| leonardo ( @ 2009-08-30 21:45:00 |
| Entry tags: | benchmark, c++, d language, dmd, g++, java, llvm-g++, programming, python |
"Silly benchmark" in D/C++
All the code discussed here:
http://www.fantascienza.net/leonard
Slava Pestov, author of the programming language Factor, has created a very simple benchmark. Despite being defined "silly" such benchmark has shown me some interesting things.
This the original posts:
"Performance comparison between Factor and Java on a contrived benchmark"

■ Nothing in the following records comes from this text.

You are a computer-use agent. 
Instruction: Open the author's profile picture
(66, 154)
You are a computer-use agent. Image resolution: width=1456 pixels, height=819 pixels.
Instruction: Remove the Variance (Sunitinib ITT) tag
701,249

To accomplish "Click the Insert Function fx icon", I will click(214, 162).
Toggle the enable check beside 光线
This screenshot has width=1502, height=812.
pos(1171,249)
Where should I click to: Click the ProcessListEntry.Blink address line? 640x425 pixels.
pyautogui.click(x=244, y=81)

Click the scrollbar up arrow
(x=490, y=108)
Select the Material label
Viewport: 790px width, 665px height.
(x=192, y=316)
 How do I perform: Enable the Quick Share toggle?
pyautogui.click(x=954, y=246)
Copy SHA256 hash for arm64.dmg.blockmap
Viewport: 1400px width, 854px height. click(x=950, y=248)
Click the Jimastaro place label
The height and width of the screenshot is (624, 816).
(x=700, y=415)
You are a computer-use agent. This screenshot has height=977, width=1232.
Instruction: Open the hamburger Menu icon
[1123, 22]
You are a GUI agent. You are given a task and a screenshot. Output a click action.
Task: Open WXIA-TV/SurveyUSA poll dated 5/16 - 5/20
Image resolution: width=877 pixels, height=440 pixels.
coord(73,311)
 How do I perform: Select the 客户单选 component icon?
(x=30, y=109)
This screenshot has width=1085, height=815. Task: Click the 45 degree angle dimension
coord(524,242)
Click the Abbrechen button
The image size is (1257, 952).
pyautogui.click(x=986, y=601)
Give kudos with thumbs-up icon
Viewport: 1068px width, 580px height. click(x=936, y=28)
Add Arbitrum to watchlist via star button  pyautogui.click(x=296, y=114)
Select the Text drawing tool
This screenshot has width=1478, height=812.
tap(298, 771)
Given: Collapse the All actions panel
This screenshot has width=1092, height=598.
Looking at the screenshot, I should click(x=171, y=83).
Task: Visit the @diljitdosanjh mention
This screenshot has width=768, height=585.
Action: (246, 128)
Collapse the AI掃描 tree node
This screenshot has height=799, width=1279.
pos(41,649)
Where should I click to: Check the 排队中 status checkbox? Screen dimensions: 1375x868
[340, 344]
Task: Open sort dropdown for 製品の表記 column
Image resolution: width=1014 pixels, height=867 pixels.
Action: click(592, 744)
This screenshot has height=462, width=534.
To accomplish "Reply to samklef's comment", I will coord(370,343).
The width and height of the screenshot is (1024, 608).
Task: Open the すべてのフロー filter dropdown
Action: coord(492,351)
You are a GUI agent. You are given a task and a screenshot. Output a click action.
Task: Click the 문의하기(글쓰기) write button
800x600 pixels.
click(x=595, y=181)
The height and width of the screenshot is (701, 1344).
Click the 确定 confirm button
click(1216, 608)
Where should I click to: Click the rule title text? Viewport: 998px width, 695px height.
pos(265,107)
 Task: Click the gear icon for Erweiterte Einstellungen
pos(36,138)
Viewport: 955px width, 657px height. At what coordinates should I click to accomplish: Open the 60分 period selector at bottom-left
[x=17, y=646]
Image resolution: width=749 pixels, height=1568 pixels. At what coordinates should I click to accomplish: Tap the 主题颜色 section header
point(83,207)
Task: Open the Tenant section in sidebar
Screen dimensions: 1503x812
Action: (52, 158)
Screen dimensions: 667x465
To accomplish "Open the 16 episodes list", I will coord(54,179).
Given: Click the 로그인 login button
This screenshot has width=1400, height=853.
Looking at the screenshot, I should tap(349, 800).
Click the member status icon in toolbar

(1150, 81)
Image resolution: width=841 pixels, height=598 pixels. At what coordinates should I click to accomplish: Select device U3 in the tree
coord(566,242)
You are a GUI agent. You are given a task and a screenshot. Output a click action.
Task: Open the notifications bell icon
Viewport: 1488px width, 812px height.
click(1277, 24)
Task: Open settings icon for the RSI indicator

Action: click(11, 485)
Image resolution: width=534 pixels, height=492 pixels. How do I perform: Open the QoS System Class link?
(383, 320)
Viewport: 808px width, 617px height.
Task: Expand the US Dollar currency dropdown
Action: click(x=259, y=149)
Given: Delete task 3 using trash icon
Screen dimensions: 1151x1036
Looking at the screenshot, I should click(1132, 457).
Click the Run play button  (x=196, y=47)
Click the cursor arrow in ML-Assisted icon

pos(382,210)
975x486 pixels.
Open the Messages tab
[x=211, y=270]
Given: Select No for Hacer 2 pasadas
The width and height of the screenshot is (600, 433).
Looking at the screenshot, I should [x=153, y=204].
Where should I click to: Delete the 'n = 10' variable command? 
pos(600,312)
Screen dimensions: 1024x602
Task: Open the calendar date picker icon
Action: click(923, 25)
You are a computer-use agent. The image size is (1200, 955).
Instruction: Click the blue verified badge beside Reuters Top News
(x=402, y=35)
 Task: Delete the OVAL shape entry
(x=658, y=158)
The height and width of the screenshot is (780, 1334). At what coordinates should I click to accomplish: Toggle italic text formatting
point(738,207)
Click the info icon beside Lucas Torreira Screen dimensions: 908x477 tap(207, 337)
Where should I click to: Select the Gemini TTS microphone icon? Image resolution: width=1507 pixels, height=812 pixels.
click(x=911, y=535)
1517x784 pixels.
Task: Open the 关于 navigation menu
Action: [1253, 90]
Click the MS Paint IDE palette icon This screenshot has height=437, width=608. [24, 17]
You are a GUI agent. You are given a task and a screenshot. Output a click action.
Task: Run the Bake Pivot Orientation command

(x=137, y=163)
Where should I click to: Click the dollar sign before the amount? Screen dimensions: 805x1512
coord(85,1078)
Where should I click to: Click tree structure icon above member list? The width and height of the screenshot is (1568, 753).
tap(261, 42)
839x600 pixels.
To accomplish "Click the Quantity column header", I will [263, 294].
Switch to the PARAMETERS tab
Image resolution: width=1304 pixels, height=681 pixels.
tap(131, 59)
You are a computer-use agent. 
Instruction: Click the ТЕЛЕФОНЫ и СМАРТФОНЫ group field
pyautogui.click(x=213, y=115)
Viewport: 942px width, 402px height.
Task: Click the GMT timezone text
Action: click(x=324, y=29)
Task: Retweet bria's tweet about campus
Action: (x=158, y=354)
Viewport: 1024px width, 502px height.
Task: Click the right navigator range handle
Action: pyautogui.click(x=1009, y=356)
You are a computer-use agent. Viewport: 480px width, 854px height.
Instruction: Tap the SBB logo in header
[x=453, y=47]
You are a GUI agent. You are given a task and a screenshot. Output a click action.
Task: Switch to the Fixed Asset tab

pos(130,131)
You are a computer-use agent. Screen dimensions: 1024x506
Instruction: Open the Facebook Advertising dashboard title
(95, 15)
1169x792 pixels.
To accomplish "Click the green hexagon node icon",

http://factor-language.blogspot.com/200
"Struct arrays benchmark revisited: trig function calls are slow in Java, but without them Factor is still 3x faster":
http://factor-language.blogspot.com/200
What the benchmark does:
- It works on points, which are triplets of single-precision floats, (x,y,z)
- First, the benchmark creates a list of 5000000 points for i=0..4999999, where the ith point is (sin(i),cos(i)*3,sin(i)*sin(i)/2).
-Then, each point is normalized; the x, y, and z components are divided by sqrt(x*x+y*y+z*z).
- Finally, the maximum x, y, and z components are found, for all points, and this is printed out.
The purpose of this benchmark is to compare performance of an array of struct in Factor to an array of class references in Java. It also shows how trigonometric functions are managed.
Slava has given Java code, that I have modified a bit, adding more timings inside, pulling out a subclass, making it static. The overall running time of the Java version is improved just a little.
The Java version is slow for the large amount of memory allocations, and also because it doesn't use the CPU native trigonometric instructions (sin, cos or sincos) when the input is arge, because of cross platform issues and because the Intel CPU instructions return quite inaccurate results in some cases, like when the input numers are large.
So I have created a second Java version, that uses an helper class (probably written by Razzi, http://shootout.alioth.debian.org/gp4/b
Then I have created three D versions:
- The first version is designed to be very similar to the Java version, the array is filled with class references. It's slower on performing the sqrt() and other code, but even in non-release mode it's overall quite faster than the first Java version. Bothe the Java versions and this D version use lot of RAM on each iteration of the program, the GC doesn't free it efficiently.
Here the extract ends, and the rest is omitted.